DATA FOR ANALYSIS START
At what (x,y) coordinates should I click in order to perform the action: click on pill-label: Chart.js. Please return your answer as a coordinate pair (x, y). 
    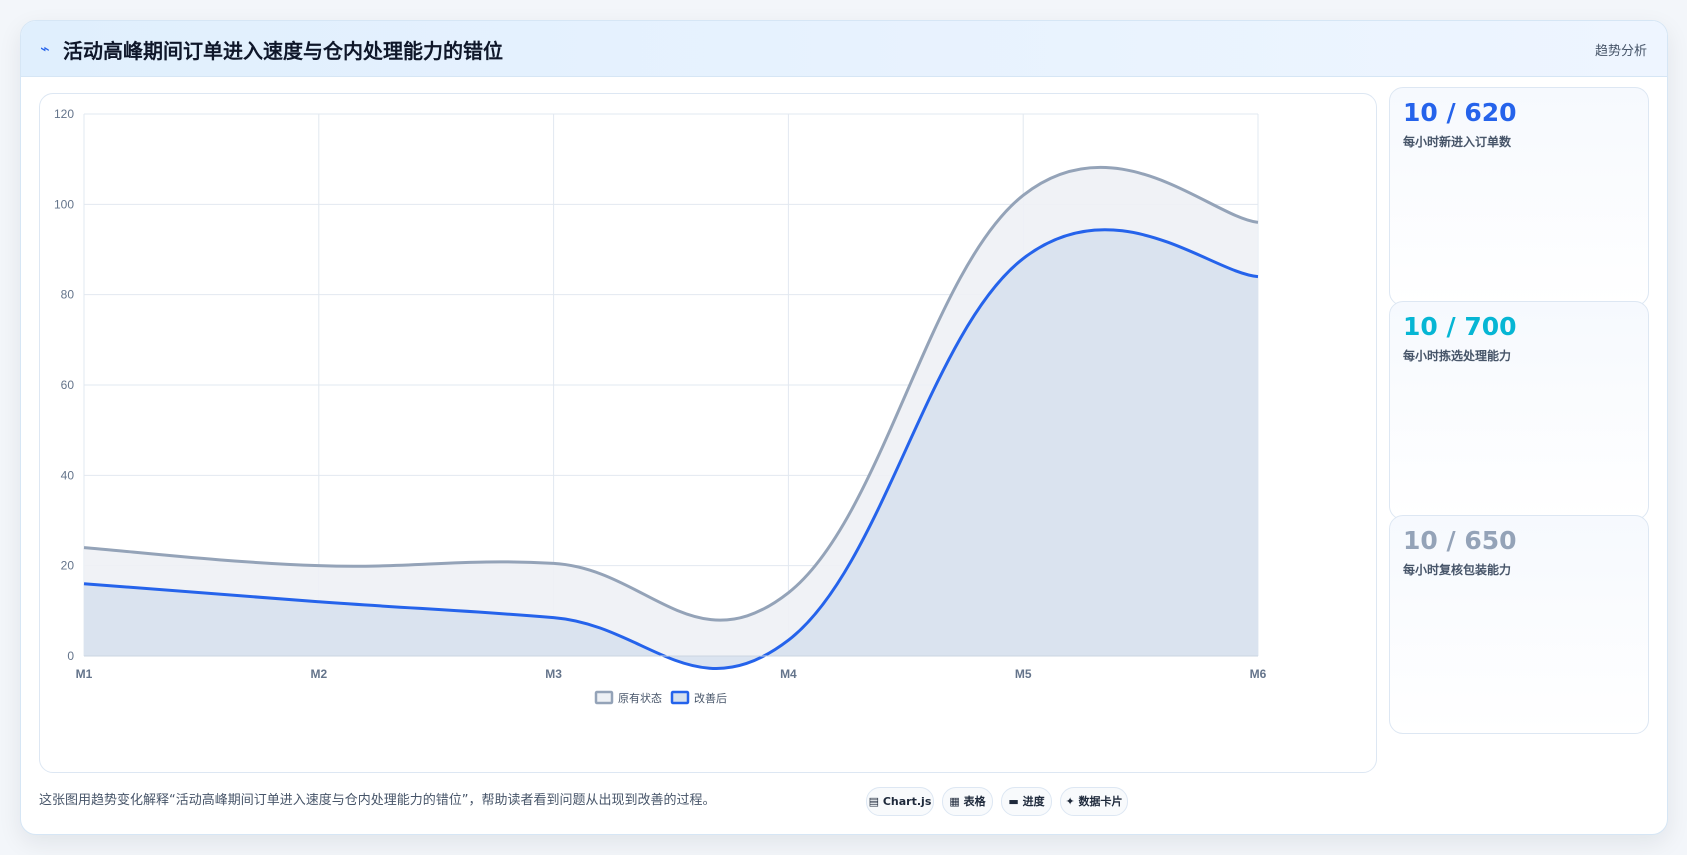
    Looking at the image, I should click on (907, 802).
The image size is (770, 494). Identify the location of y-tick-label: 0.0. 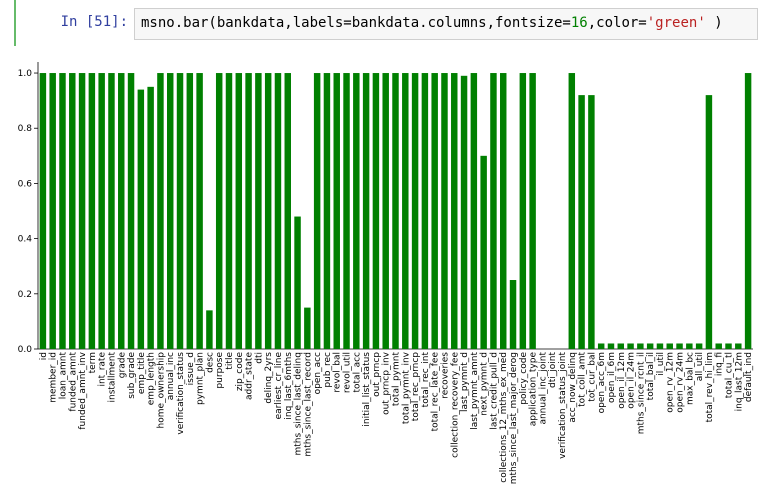
(26, 350).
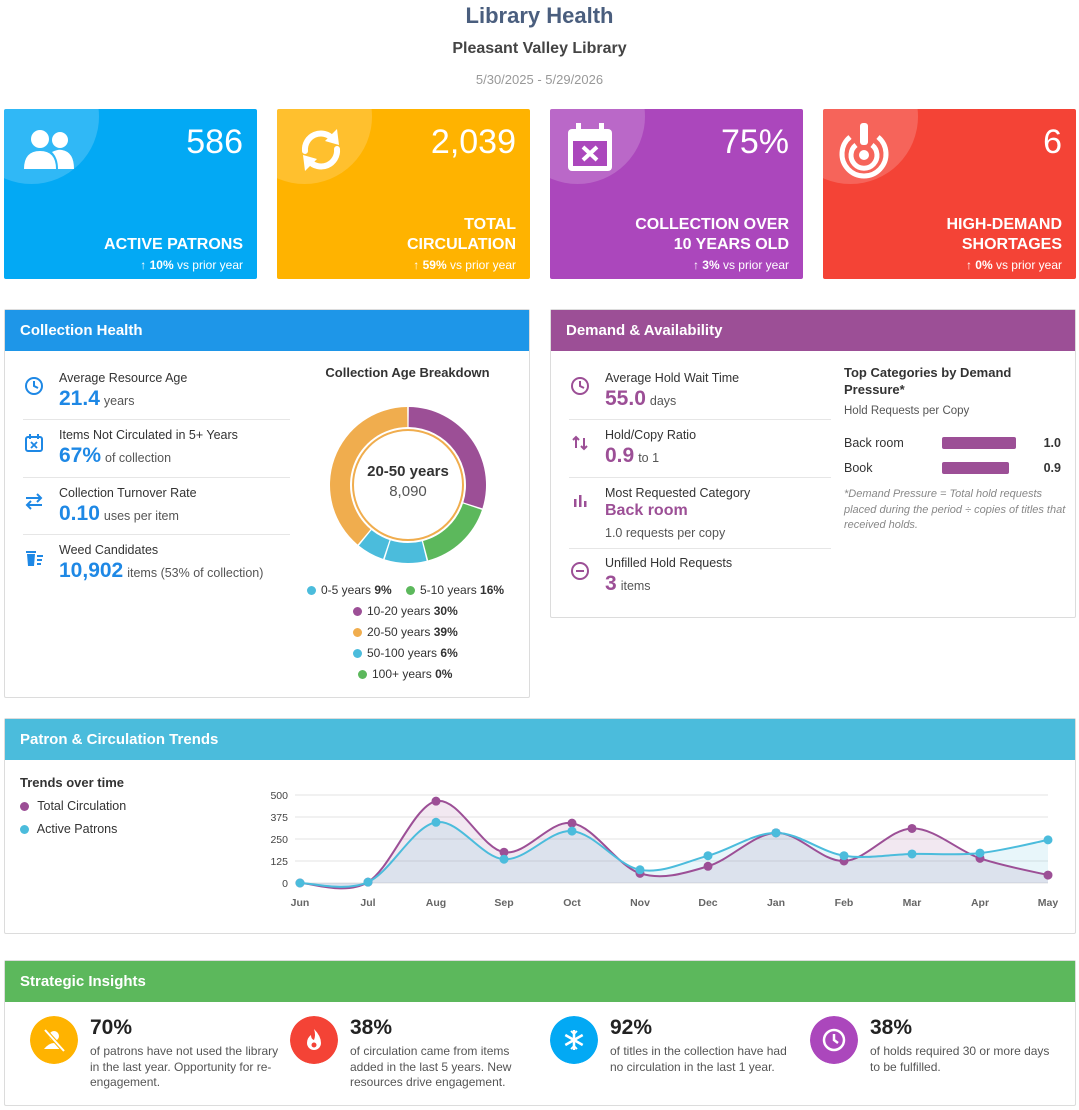 Image resolution: width=1079 pixels, height=1110 pixels. What do you see at coordinates (611, 584) in the screenshot?
I see `metric-value: 3` at bounding box center [611, 584].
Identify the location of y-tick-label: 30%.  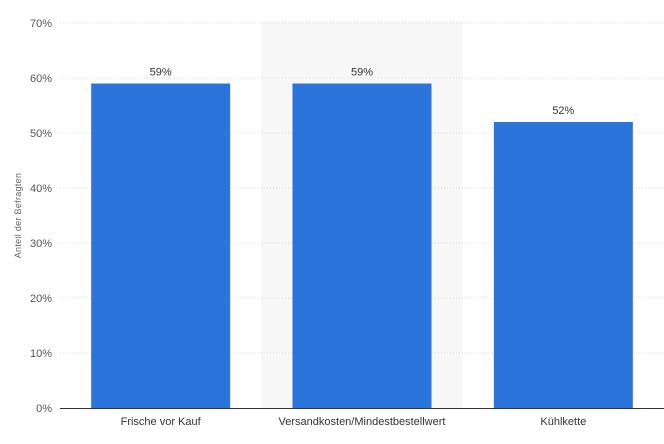
(41, 244).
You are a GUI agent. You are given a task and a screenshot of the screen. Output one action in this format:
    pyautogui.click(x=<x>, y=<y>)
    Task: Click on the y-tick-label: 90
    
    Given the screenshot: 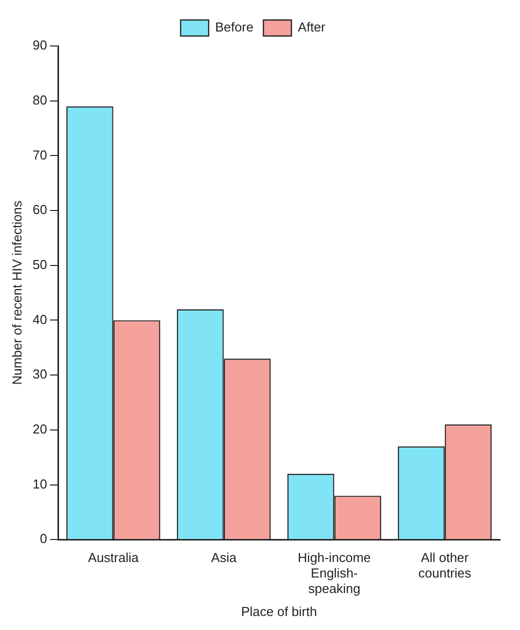 What is the action you would take?
    pyautogui.click(x=40, y=46)
    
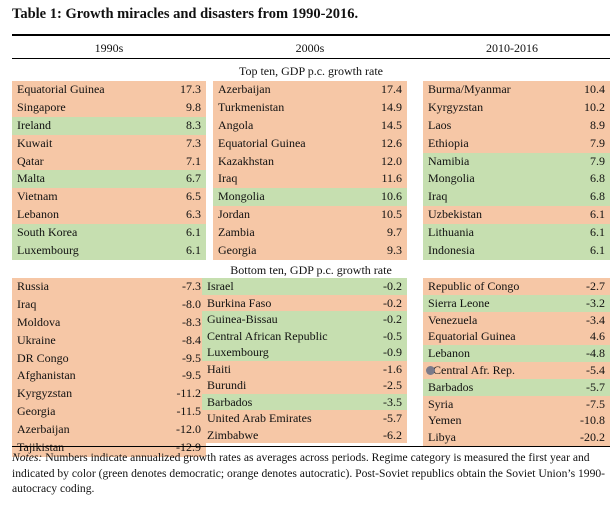 The image size is (616, 509). I want to click on table-row: Vietnam 6.5, so click(109, 198).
DATA FOR ANALYSIS END
> _WHAT IS REQUIRED_
Reproduce the material verbatim from its first line through the line containing "center [611, 584].", including both ends. Omit the pictures from your copy.

> _YOUR RESPONSE_
At what (x,y) coordinates should I click in order to perform the action: click on pill-label: Chart.js. Please return your answer as a coordinate pair (x, y). 
    Looking at the image, I should click on (907, 802).
The image size is (770, 494). Identify the location of y-tick-label: 0.0. 
(26, 350).
 Image resolution: width=1079 pixels, height=1110 pixels. What do you see at coordinates (611, 584) in the screenshot?
I see `metric-value: 3` at bounding box center [611, 584].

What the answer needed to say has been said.